5. Hazard Maps: Tools for Assessing Local Risk
Hideyuki Ashiya from Japan’s Ministry of Land, Infrastructure, Transport and Tourism (MLIT) advocated for the usefulness of predictive tools and hazard maps, stating that “floods are unavoidable, but flooding does not necessarily mean damage will occur.” Hazard maps illustrate areas where disaster risks such as floods, landslides, and tsunamis are predicted, and identify evacuation sites.
Areas which hazard maps identified as likely “inundation zones” overlapped almost perfectly with areas deluged in the 2018 West Japan Floods, which resulted in over 200 victims.
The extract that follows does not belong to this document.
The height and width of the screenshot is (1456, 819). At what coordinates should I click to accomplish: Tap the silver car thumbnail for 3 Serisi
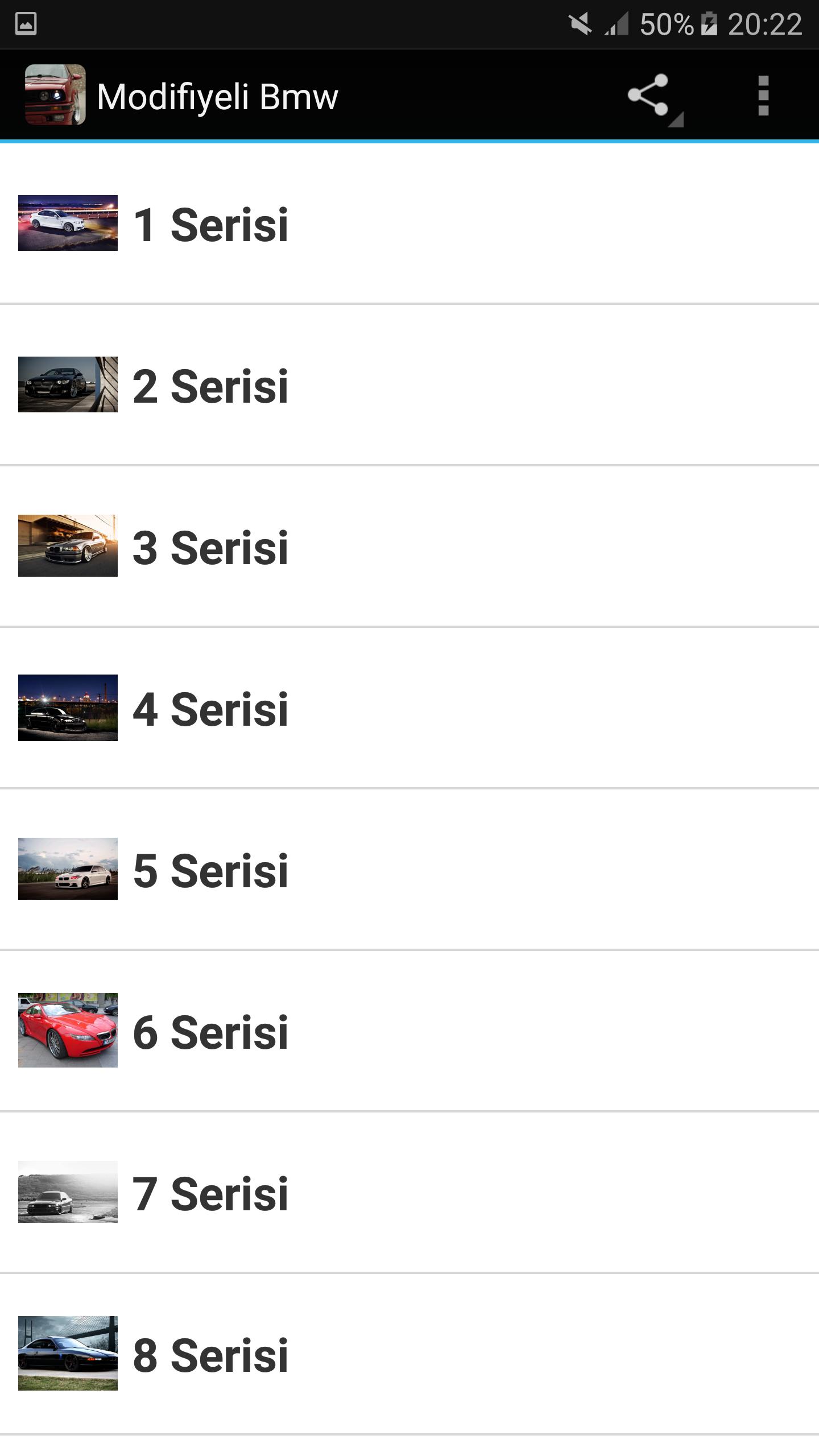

This example reinforces the importance of using hazard maps to help plan actions in advance of disasters.
Mr. Ashiya also touched on climate change, highlighting that Japan currently sees about 1.4 times the excessive rainfall events of the 1970s. He added that if global temperatures rise an average of 2 degrees, Japan will see 1.1 times more rainfall. Mr. Ashiya explained that future risk will escalate to critical level, with river volume swelling 1.2-fold and heavy rains doubling in frequency.
Mr. Ashiya called for integrating hard and soft measures going forward. “If we seek full responsiveness to climate change, levees alone will likely not suffice. In addition to maintaining dams and levees, we must implement river basin flood control throughout each region, such as by building storage facilities in towns and sustaining forests upstream of rivers.”